▸ **Problem requirements**:
Recast the lines of the items below as a JSON list of strings, one string per line, beginning with the line that contains "Click the 运输中 delivery truck icon" and continuing through the line that contains "(x=820, y=595)". Leave out blank lines.

[Records for locating displayed items]

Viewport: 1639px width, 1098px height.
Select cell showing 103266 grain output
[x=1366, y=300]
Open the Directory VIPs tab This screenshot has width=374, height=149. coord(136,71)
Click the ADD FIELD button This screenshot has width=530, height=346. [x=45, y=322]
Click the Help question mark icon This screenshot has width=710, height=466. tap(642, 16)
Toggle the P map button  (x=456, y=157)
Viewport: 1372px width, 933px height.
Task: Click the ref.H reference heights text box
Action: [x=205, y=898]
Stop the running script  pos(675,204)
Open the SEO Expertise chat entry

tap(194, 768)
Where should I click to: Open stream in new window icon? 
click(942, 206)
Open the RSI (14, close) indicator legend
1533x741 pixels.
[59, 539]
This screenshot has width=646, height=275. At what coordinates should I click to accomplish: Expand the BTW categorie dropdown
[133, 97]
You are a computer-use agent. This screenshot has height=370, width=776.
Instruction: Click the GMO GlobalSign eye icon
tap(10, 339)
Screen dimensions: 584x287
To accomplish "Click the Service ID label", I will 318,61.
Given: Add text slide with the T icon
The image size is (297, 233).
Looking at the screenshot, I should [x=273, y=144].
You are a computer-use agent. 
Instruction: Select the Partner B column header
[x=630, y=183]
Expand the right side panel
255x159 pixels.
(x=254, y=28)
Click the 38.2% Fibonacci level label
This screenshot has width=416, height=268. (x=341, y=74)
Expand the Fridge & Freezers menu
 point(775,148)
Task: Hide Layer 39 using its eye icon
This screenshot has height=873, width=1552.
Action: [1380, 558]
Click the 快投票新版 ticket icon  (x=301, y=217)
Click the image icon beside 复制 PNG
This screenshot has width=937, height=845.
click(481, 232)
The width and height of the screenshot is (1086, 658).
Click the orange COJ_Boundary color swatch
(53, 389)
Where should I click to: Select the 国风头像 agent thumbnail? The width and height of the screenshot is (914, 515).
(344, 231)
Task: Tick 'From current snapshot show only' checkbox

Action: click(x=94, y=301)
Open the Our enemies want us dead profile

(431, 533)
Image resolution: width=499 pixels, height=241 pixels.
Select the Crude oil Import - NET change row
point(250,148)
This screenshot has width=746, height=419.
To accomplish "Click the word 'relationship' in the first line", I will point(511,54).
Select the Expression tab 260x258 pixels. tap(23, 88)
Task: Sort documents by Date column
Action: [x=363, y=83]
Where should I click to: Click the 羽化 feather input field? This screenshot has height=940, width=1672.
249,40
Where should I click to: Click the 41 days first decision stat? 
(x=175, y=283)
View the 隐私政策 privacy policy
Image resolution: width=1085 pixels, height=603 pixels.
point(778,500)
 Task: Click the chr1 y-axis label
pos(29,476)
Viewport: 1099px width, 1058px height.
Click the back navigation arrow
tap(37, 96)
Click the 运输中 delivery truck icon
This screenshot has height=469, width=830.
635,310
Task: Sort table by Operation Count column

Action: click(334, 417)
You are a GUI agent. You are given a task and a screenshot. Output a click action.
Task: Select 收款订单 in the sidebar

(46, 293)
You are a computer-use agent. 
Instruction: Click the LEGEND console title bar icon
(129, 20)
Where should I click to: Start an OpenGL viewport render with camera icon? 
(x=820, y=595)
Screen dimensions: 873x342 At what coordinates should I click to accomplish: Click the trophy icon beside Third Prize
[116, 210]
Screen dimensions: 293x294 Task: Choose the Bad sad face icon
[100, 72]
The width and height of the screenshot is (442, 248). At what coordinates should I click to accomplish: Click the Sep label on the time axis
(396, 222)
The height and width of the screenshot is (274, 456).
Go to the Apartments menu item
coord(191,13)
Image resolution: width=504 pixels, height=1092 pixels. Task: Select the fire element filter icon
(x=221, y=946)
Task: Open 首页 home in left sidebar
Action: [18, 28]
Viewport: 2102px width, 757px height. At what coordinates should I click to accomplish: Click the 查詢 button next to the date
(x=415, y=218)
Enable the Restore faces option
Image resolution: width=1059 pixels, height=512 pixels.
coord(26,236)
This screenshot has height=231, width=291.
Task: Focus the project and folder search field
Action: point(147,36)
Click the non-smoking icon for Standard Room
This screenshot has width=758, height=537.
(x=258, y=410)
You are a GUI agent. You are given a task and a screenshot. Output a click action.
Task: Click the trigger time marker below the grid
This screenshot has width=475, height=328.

▸ **Correct response**:
[
  "Click the 运输中 delivery truck icon",
  "This screenshot has height=469, width=830.",
  "635,310",
  "Task: Sort table by Operation Count column",
  "Action: click(334, 417)",
  "You are a GUI agent. You are given a task and a screenshot. Output a click action.",
  "Task: Select 收款订单 in the sidebar",
  "(46, 293)",
  "You are a computer-use agent. ",
  "Instruction: Click the LEGEND console title bar icon",
  "(129, 20)",
  "Where should I click to: Start an OpenGL viewport render with camera icon? ",
  "(x=820, y=595)"
]